» **Work to do**:
Copy out the rows below, from the line with "Given: Activate the Type tool" up to and including the line with "point(1179,15)", and reproduce them word for word.

┄┄┄┄┄┄┄┄┄┄┄┄┄┄┄┄┄┄┄┄

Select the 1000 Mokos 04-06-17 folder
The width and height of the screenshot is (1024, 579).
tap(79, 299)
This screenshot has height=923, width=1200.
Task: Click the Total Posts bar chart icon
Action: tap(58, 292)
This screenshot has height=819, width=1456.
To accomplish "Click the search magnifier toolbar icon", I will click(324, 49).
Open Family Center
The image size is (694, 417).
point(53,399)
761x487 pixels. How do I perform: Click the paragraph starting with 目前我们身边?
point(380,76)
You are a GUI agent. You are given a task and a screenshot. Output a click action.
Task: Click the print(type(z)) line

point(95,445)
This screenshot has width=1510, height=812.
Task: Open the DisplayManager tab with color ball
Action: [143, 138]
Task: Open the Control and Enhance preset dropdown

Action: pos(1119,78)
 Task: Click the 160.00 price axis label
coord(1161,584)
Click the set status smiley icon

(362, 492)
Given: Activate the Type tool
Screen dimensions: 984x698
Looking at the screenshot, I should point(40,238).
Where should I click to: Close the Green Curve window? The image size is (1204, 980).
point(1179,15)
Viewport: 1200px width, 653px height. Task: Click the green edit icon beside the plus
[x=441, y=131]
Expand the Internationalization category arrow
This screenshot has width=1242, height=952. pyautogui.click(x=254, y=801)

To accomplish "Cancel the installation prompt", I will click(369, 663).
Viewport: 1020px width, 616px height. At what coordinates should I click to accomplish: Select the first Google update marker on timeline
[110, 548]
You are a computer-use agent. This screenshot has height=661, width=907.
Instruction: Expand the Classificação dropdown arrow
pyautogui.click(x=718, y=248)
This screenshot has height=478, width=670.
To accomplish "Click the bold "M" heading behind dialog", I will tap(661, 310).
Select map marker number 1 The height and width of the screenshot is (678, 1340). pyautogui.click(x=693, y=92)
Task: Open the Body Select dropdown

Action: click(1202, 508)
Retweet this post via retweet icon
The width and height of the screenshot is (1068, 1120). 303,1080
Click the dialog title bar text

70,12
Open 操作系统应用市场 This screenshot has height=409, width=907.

┄┄┄┄┄┄┄┄┄┄┄┄┄┄┄┄┄┄┄┄

» **Exercise response**:
Given: Activate the Type tool
Screen dimensions: 984x698
Looking at the screenshot, I should point(40,238).
Where should I click to: Close the Green Curve window? The image size is (1204, 980).
point(1179,15)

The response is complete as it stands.